"Oh, yes," said the girl. "That's Rush. Every one knows him. I believe he has been in prison for poaching."

"Well, it seems to be his business in life now to delude unhappy mariners; a regular siren luring them to their doom. We asked him to direct us to a camping-place. At first he protested there was no suitable spot, but his malignant spirit prompted him to tell us of a glade where the sward was like velvet, under a charming canopy of umbrageous foliage. We had just got our tent up, and I was boiling the kettle for tea, when there broke upon our solitude a man and a dog--detestable, unnatural creatures both; the dog hadn't a bark in him--it was all transferred to the man. The old buffer barked and bellowed and bullied and brow-beat and bundled us off."

A ripple of laughter from the girl's lips brought Pratt up short. He looked at her reproachfully.

"Do forgive me," she said, "but do you know, I'm sure that--old buffer--was my father!"

Even the ebullient Pratt was rendered speechless; as Armstrong afterwards put it, in boxing parlance, "he was fairly fibbed in the wind."

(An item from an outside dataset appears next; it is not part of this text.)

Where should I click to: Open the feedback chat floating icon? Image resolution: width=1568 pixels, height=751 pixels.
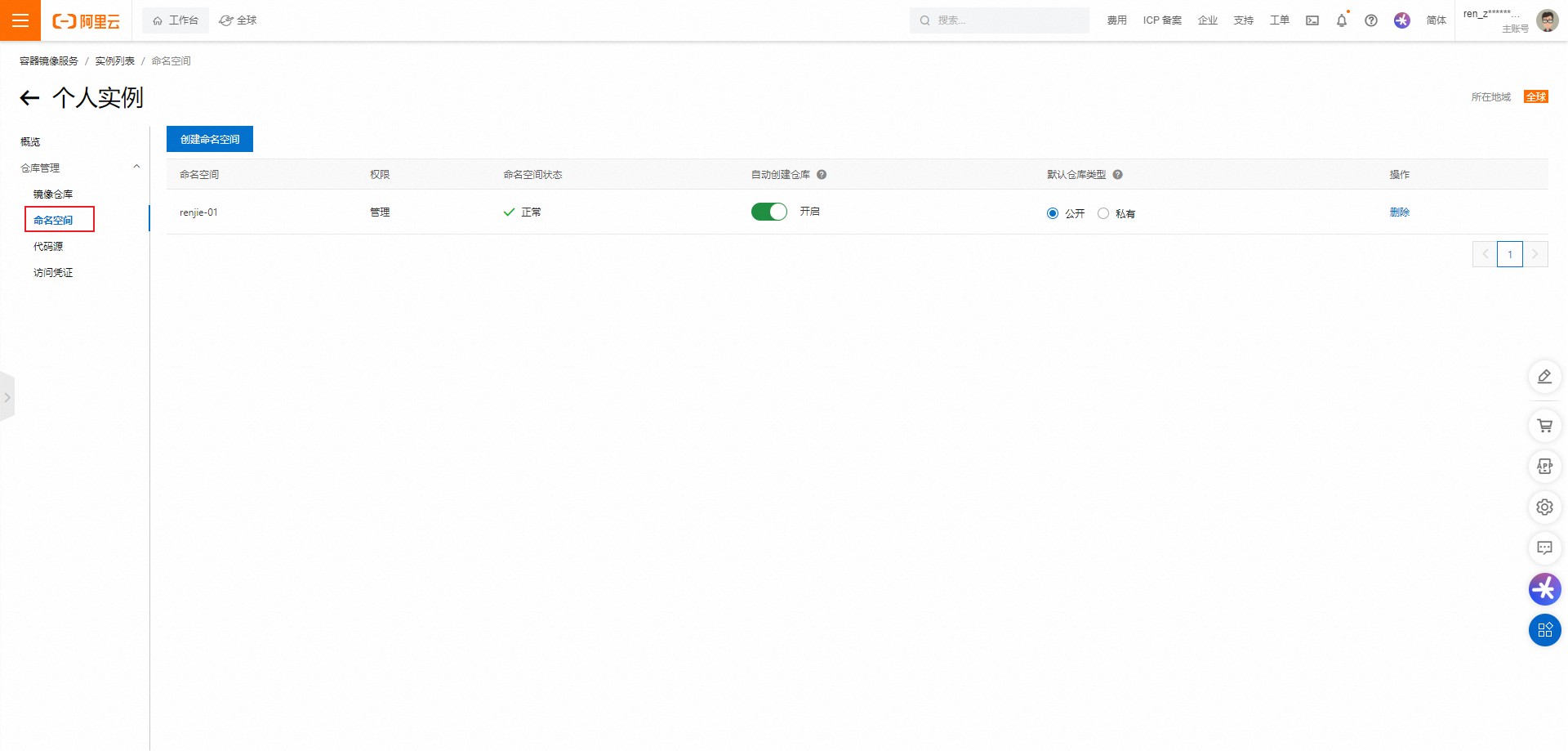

"Father is a little hasty, but quite a dear, really," the girl continued. "He has been frightfully annoyed by trespassers--that man Rush, for one, and some of Mr. Pratt's servants. But don't you think perhaps we had better say no more about our relations?"

"Certainly," said Armstrong, with a solemn air of conviction. It was the first word he had spoken, and the girl gave him a quick, amused glance.

"Umpire gives us both out!" remarked Pratt, his equanimity quite restored. "We are now back in the status quo, Miss Crawshay, with this difference: that we know each other's name. The Bard of Avon wouldn't have asked 'What's in a name?' if he had been here five minutes ago. If you had known my name, and I had known that you were the daughter of----"

"That's forbidden ground, Mr. Pratt."

"Well, is there any ground that isn't forbidden?" Pratt rejoined. "For our camp, I mean?"